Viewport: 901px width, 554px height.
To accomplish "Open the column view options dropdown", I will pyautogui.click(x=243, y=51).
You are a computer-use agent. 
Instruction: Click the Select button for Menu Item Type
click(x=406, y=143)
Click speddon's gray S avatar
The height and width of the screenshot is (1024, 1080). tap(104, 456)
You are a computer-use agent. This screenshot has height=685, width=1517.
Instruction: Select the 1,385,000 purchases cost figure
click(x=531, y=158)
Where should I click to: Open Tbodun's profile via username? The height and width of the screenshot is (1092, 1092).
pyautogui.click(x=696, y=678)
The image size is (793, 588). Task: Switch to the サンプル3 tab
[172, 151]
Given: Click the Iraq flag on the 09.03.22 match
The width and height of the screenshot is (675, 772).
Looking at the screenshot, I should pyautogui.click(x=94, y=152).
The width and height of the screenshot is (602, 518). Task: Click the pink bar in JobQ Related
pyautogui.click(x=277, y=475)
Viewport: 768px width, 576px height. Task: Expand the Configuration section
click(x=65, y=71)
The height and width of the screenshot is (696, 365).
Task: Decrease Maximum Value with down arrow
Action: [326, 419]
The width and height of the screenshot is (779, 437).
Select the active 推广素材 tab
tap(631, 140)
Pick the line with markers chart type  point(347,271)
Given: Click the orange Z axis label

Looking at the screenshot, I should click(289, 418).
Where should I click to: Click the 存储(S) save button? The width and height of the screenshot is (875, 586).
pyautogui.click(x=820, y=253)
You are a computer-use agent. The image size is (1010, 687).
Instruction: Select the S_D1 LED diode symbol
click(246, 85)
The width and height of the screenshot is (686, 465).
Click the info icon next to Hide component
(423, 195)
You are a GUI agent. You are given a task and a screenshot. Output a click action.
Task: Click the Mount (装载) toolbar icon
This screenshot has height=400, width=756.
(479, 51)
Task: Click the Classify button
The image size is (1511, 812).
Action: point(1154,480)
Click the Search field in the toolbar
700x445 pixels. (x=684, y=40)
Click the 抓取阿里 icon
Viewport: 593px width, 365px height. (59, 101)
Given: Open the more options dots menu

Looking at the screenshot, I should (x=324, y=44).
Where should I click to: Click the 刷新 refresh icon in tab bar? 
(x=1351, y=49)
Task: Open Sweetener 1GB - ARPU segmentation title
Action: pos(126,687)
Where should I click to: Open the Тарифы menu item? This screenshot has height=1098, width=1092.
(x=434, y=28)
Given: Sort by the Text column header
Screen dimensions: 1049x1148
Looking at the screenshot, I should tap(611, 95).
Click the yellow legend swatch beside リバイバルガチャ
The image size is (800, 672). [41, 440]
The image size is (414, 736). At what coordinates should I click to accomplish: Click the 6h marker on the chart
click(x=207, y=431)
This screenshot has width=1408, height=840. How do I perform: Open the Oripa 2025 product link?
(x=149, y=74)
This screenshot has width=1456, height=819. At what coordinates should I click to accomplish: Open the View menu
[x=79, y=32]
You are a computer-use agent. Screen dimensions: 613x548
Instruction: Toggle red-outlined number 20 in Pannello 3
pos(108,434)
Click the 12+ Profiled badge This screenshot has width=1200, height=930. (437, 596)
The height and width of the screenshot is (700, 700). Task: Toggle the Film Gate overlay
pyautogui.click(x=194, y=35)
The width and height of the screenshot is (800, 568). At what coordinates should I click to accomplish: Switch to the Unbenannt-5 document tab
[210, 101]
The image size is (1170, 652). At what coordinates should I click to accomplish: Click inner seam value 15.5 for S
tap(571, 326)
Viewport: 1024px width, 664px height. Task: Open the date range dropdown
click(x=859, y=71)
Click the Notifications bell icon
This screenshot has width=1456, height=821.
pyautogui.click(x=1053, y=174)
========
### EXERCISE BRIEF
Copy whichever lines in the listing above contain the word "agent".

### ANSWER TO THE PROBLEM
You are a computer-use agent. 
You are a computer-use agent. This screenshot has height=685, width=1517.
You are a computer-use agent. The image size is (1010, 687).
You are a GUI agent. You are given a task and a screenshot. Output a click action.
You are a computer-use agent. Screen dimensions: 613x548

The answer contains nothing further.